En cette année 2009 finissante marquant d’une pierre blanche le premier centenaire de la traversée de la Manche par notre auguste Louis à bord d’un plus lourd que l’air motorisé, nombreux furent les ouvrages qui commémorèrent ce geste épique. Certains avec bonheur, d’autres plus laborieux. J’aurais aimé vous présenter un nouvel ouvrage avec un enthousiasme quelque peu débridé, mais force est de constater que celui-ci est un livre qu’il convient de présenter comme l’exemple de ce qu’il ne faut pas faire. Et c’est en ce sens qu’il est enrichissant et que je le recommande à tout futur nouvel auteur car c’est en évitant les poncifs du dérapage incontrôlé littéraire qui figurent ici quasiment tous à l’état de caricature que l’on peu se forger un standard d’écriture digne de ce nom. Prenons-le comme une sorte de jeu de piste, tant sur la structure confuse de l’ensemble que sur le détail du texte, je vous le répète, un modèle du genre !
Je laisserai au lecteur le soin de jouer au jeu des 36 erreurs, et je n’en citerai pas ici une liste exhaustive, mais simplement les plus inadmissibles comme confondre plus d’une quinzaine de fois Levasseur et Levavasseur, affirmer que ce sont les révélations de Clément Ader sur les brevets français qui boutèrent hors de France les frères Wright en 1909, que ces mêmes frères Wright étaient passés maître dans « l’art du spectacle », situer les terres de Roger Sommer (Mouzon) en Meurthe-et-Moselle et non dans les Ardennes, parler du circuit européen « endeuillé à deux reprises », alors qu’il y eu trois accidents mortels, survenant tous lors de la première étape, commenter une photo de Kimmerling située en juillet 1911 parlant de sa mort en juin de la même année, assassiner Eugène Lefebvre, le premier pilote tué, en l’accusant de brûler « la chandelle par les deux bouts » ; mentionner la firme américaine Curtiss comme l’un des acteurs majeurs du premier conflit mondial ; légender une photographie où figure Jane Herveux en « compagnie de Louis Blériot » sur un avion du même nom alors qu’il s’agit d’un Caudron G3 où la personne occupant le poste de pilotage n’a rien à voir avec Blériot et à mon avis, l’un des summum du strabisme divergent historique, montrer une photo d’un prototype Nieuport parasol de 1916 comme un brillant avion d’observation s’étant illustré lors de la bataille de la Marne … bref, vous l’aurez compris, il y a de quoi faire, le terrain est plus que miné, le tout écrit selon une séquence dont la logique reste à déterminer, et dans un style parfois infantile, souvent répétitif mais néanmoins non salvateur pour la connaissance du novice.
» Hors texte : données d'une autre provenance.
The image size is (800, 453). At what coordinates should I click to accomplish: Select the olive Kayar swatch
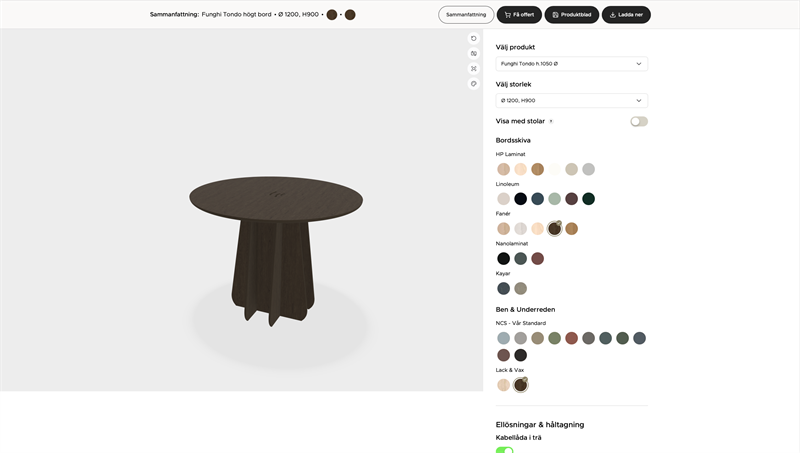tap(521, 289)
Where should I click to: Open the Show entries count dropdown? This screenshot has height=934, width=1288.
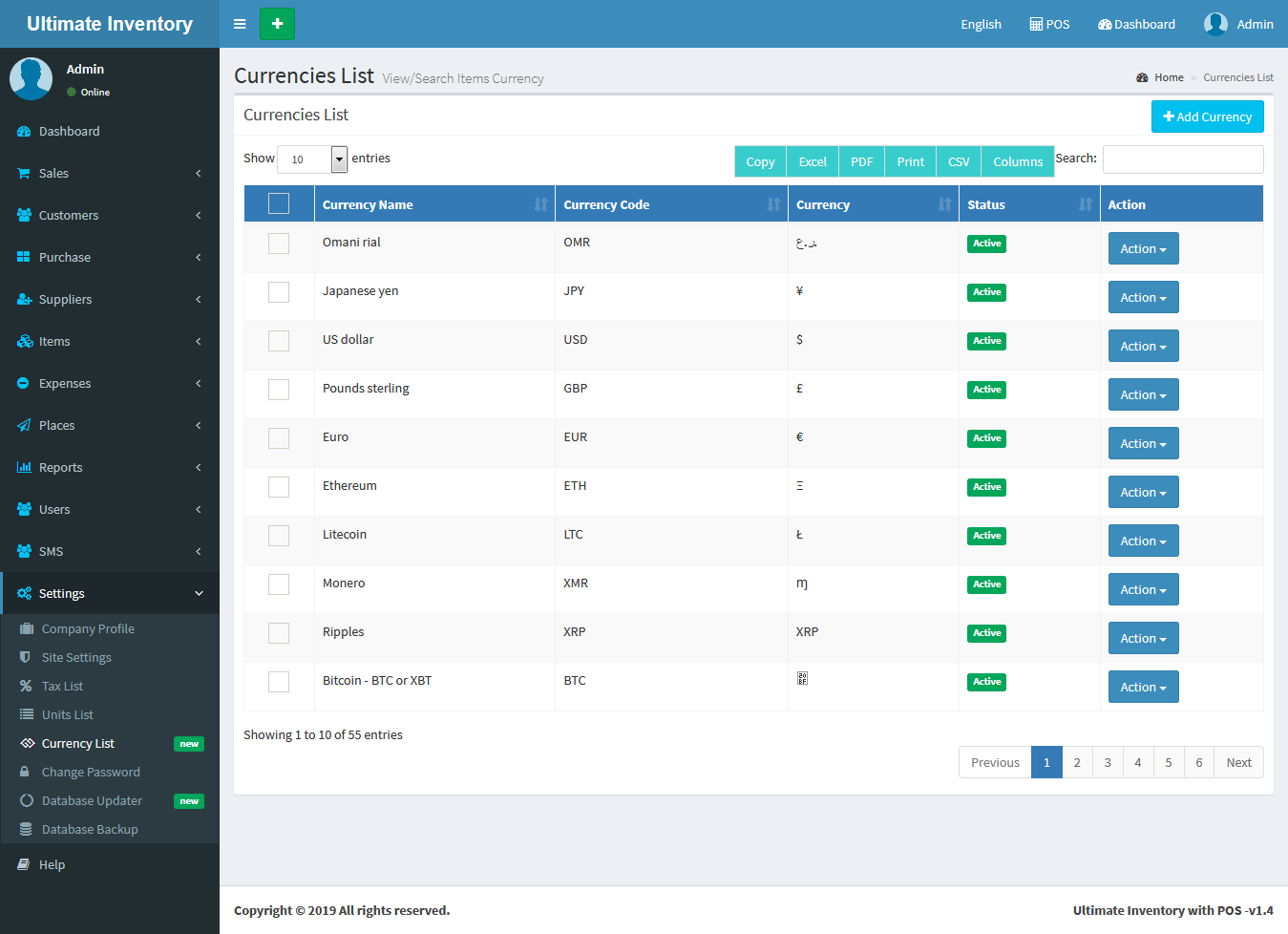(312, 159)
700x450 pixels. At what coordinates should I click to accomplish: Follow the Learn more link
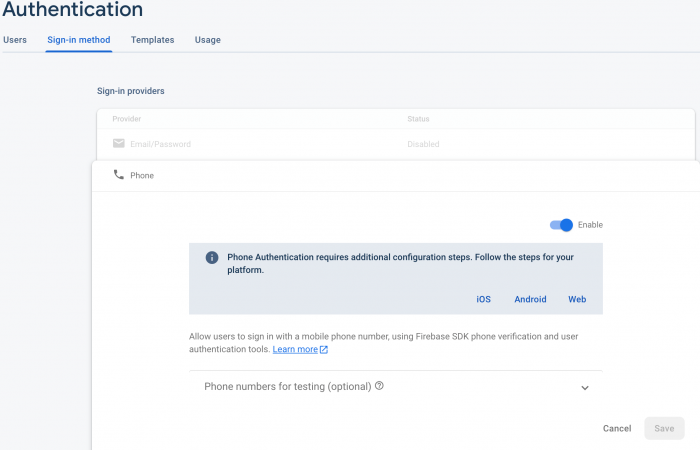295,350
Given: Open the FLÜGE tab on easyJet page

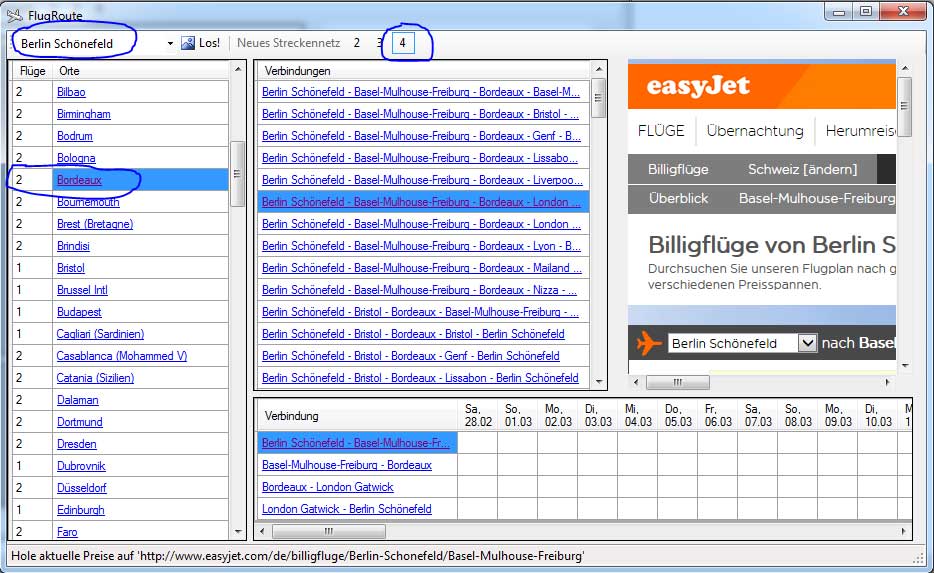Looking at the screenshot, I should pyautogui.click(x=661, y=131).
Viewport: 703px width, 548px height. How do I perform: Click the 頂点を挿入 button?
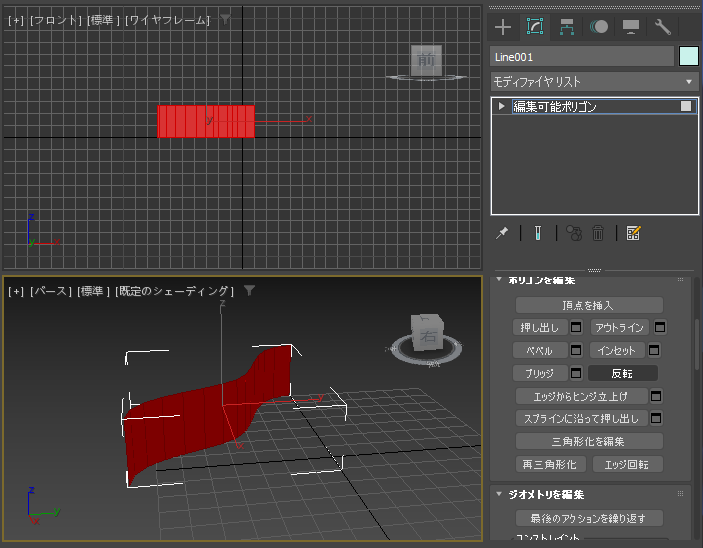click(589, 305)
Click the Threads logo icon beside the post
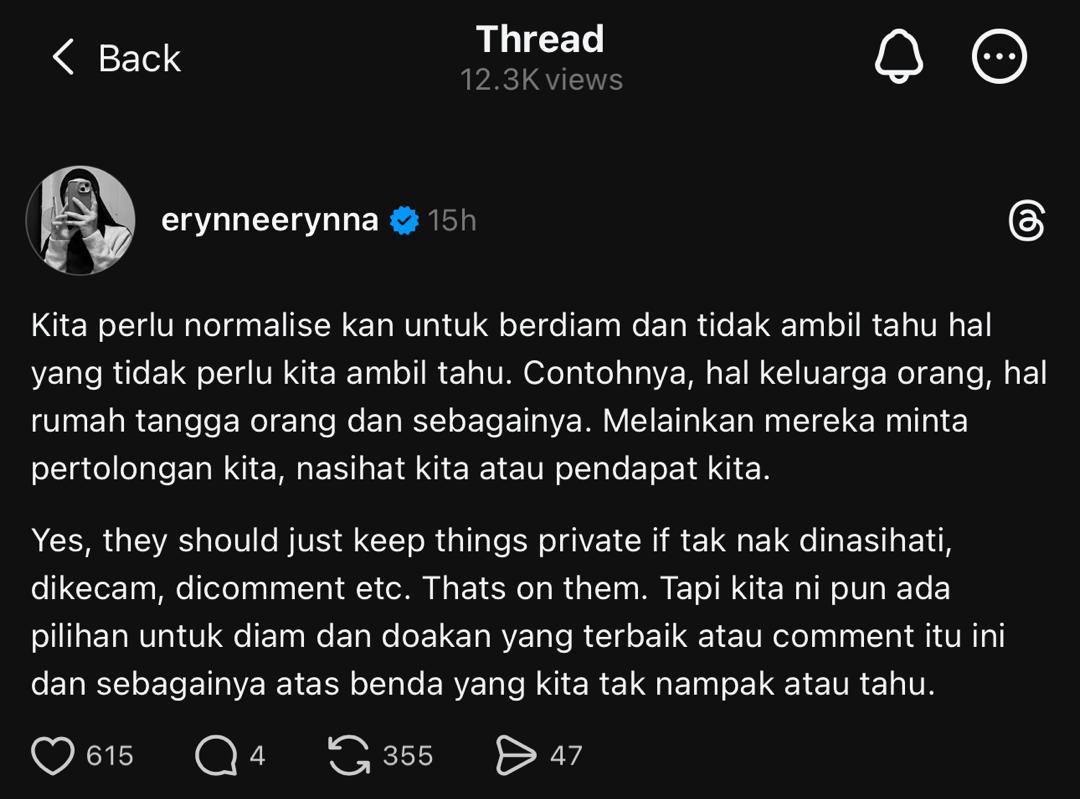 click(1026, 221)
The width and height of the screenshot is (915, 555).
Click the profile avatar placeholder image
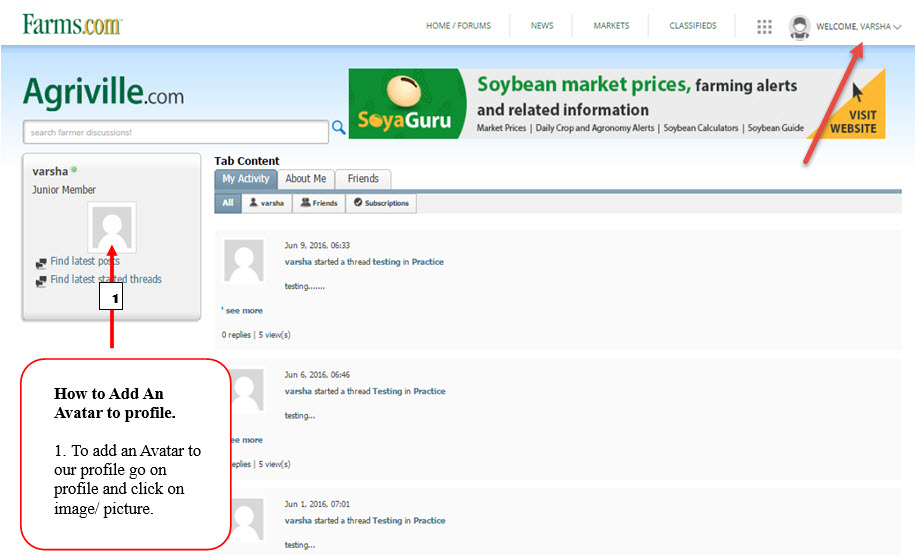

Toutefois, la partie purement consacrée à l’histoire de la Côte d’Opale et à la traversée de la Manche semble moins souffrir des défauts « généralistes » énoncés précédemment, l’intérêt principal de l’ouvrage, comme du reste la collection dans laquelle il veut s’insérer, tenant essentiellement dans la richesse des cartes postales publiées, certaines étant très connues, d’autres beaucoup moins (plus de 230 au total), mais gare aux textes qui auraient mérité pour le moins une réécriture avant réédition.